Technical Safeguards
- Encryption: AES‑256 encryption at rest and TLS in transit.
- Access Controls: Unique IDs, strong passwords, and multifactor authentication.
- Audit Controls: System logs, alerts, and periodic access reviews.
- Integrity: Anti‑malware, patching, and change management.
- Automatic Logoff & Device Protections: Screen locks, remote wipe, and mobile management.
Business Associates & Vendor Management
We execute Business Associate Agreements (BAAs) with vendors that create, receive, maintain, or transmit PHI on our behalf. We assess vendor security, review BAAs, and monitor performance. Subcontractors must meet the same standards.
Records, Retention & Secure Disposal
- Accuracy: We strive to keep records current and complete.
- Retention: We retain records as required by law and our schedule.
- Secure Disposal: We shred paper PHI and sanitize or destroy media containing ePHI.
Digital Privacy, Cookies & Telehealth
Our patient portals and web forms use SSL/TLS to protect PHI during transmission. We use analytics and cookies to improve the site; these do not access PHI. You may control cookies in your browser.
When we deliver telehealth or remote services, we use HIPAA‑aligned platforms and follow our identity verification and privacy procedures.
For legal resources, see Legal Help for Seniors and Families.
Breach Notification & Incident Response
We investigate suspected incidents promptly. If a breach of unsecured PHI occurs, we notify affected individuals without unreasonable delay and no later than 60 days after discovery. When required, we also notify regulators and, if applicable, the media.
- Contain: Stop the incident and secure systems.
- Assess: Complete a risk assessment and forensic review.
- Notify: Send letters with details and recommended protections.
- Remediate: Correct root causes and update safeguards.
- Document: Keep detailed incident records.
How to Exercise Your Rights
You can submit requests online, by mail, or in person. We will respond in accordance with HIPAA timelines.
- Access or Copies: Request your records and choose paper or electronic format.
- Amendment: Ask us to correct information you believe is inaccurate or incomplete.
- Restrictions & Confidential Contact: Request limits or alternative contact methods.
- Accounting of Disclosures: Request a list of certain disclosures.

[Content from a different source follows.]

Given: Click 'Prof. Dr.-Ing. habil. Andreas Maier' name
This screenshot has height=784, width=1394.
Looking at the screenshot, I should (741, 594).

- Complaints: If you believe your privacy rights were violated, contact us or file a complaint with the U.S. Department of Health & Human Services Office for Civil Rights.
Contact the Privacy Officer
Privacy Officer, All Seniors Foundation
Email: [email protected]
Phone: (818) 581-4101
Mailing Address: 16101 Ventura Blvd Suite 333
For more on HIPAA, visit the HHS HIPAA website or the Breach Notification Rule.
Frequently Asked Questions
Do you share PHI with family members or caregivers?
With your permission, we may share relevant PHI with family or caregivers to support your care. In emergencies, we may share information if it is in your best interest.
Can I choose not to receive fundraising messages?
Yes. If you receive a fundraising message, you may opt out at any time. Your choice will not affect your care or services.
How do you protect electronic PHI (ePHI)?
We use encryption, multifactor authentication, access logs, and regular security reviews. We limit access to authorized staff.
Will you notify me if my data is involved in a breach?
Yes. If a breach of unsecured PHI occurs, we will notify you as required by law and provide steps you can take to protect yourself.
Legal Notices
This policy reflects our HIPAA compliance program. It is for information only and is not legal advice. Where state laws are more protective, we follow the stricter standard.